Algumas evidências estudadas neste trabalho corroboram a evidência do equilíbrio de

Nash Perfeito em Subjogos. Primeiramente, o arcabouço institucional da década de 1930 tinha

aspecto desenvolvimentista. O governo Vargas elaborou mudanças no sistema financeiro,

com o surgimento de uma autoridade monetária, sendo em um primeiro momento o Banco do

Brasil e posteriormente a SUMOC. O término do padrão-ouro possibilitou que as políticas

monetárias não ficassem sujeitas ao câmbio, concedendo maior autonomia para as políticas

monetárias e cambiais como mecanismo de promoção do desenvolvimento econômico. Uma

maior consistência dessas políticas foi possível em virtude do surgimento de órgãos

governamentais para administrar. As políticas cambiais eram utilizadas para promover o

equilíbrio do balanço de pagamentos e a industrialização. Assim, quando a taxa de câmbio

140

ficou depreciada, a produção industrial interna ficou protegida, sendo reforçada pela expansão

da oferta monetária e creditícia, que acarretou uma maior demanda interna.

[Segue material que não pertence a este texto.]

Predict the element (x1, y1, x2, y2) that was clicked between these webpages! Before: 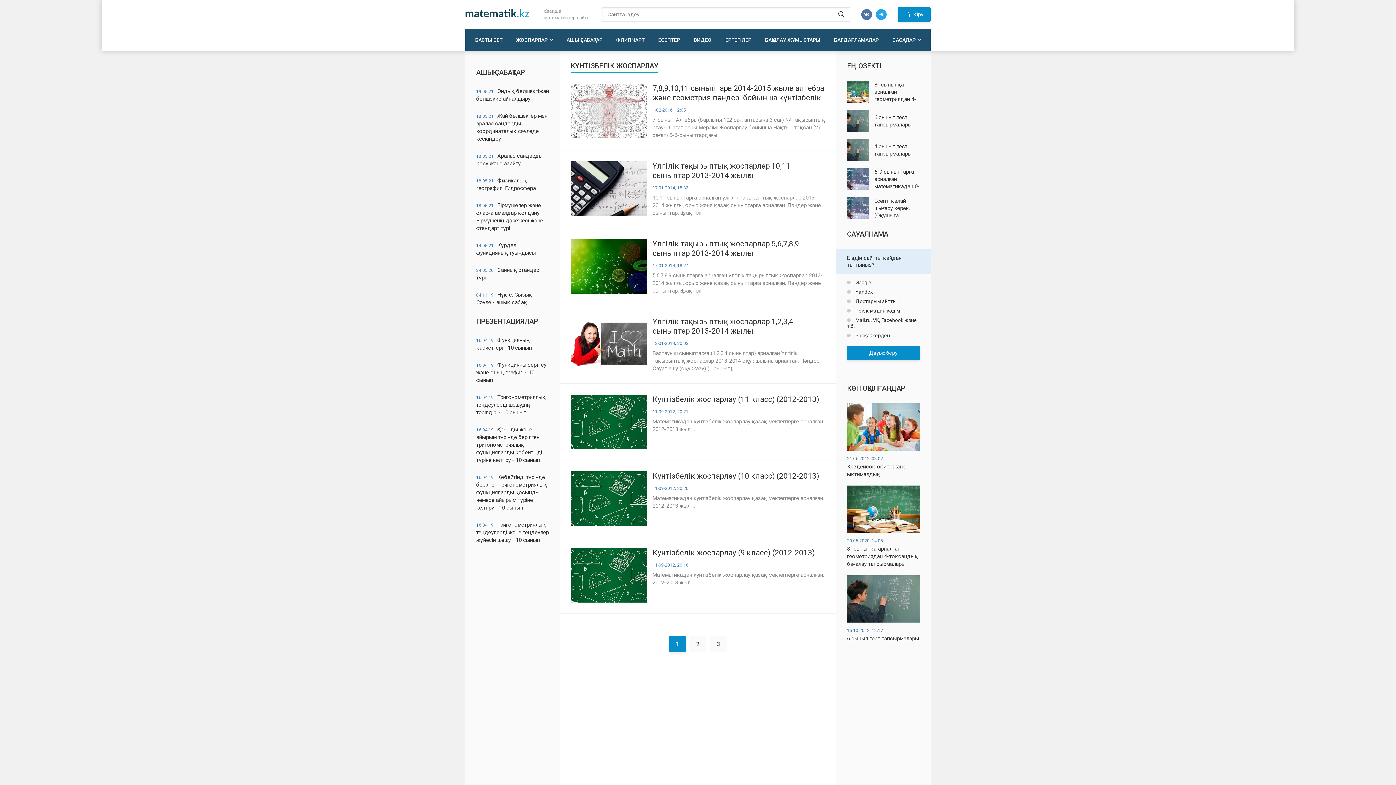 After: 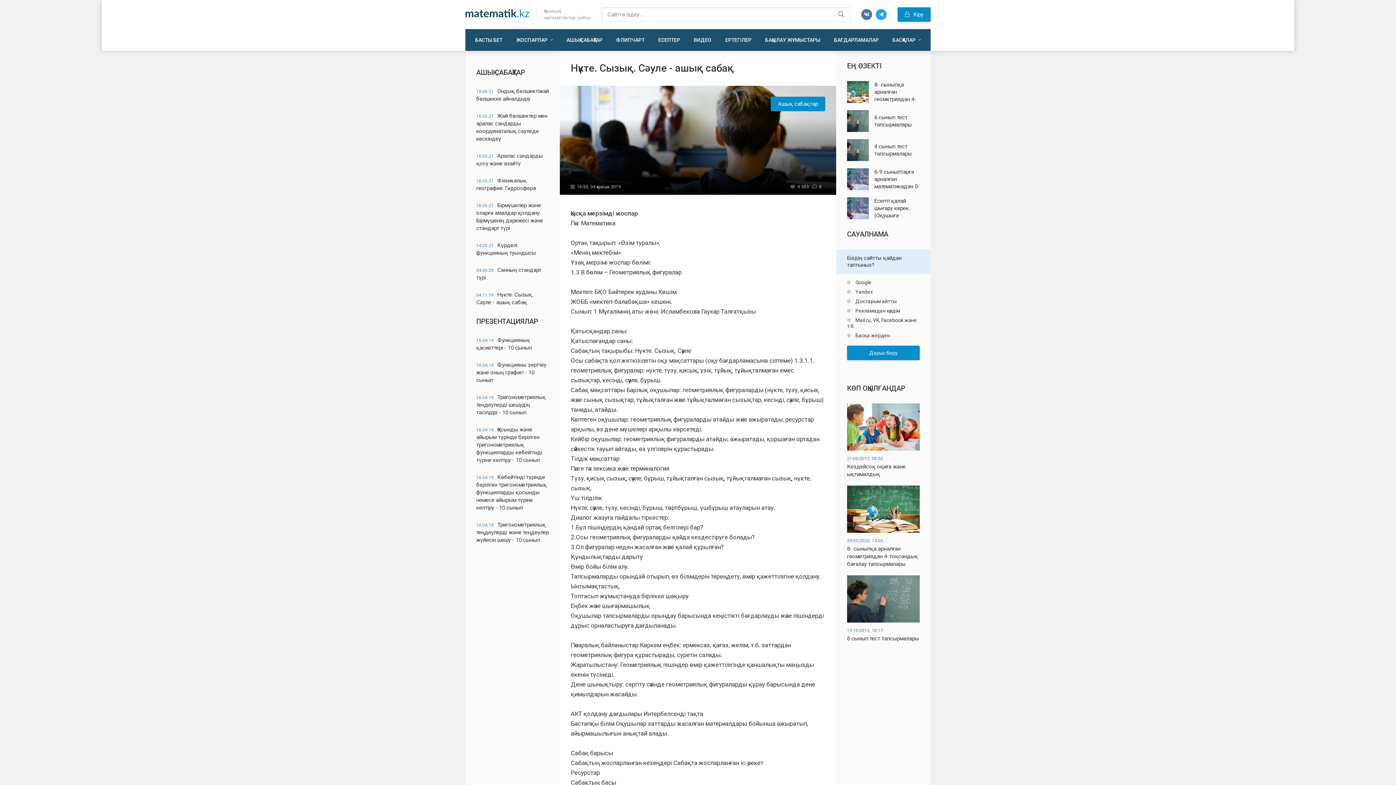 Action: label: 04.11.19Нүкте. Сызық. Сәуле - ашық сабақ bbox: (476, 291, 549, 306)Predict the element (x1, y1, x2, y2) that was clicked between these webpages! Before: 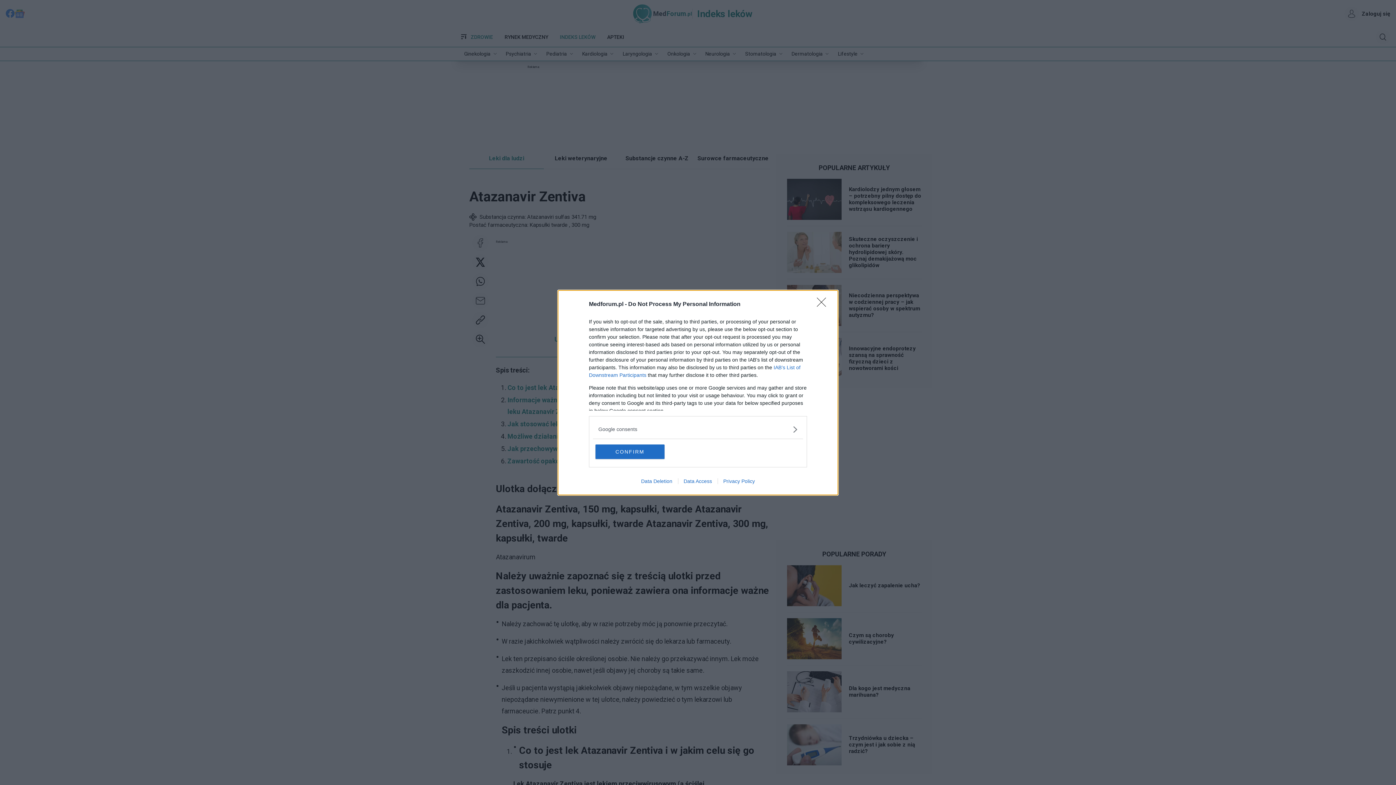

A composição bancária do Brasil ficou concentrada nos bancos comerciais nacionais,

que passou a ter função de oferta de crédito, por meio de um arcabouço especializado de

fomento ao investimento e crescimento industrial. Por outro lado, uma alteração nas regras do

mercado de capitais e corporações fez com que ficasse menos lucrativo o investimento na

indústria por essas vias, acarretando elevação da demanda pelos créditos bancários.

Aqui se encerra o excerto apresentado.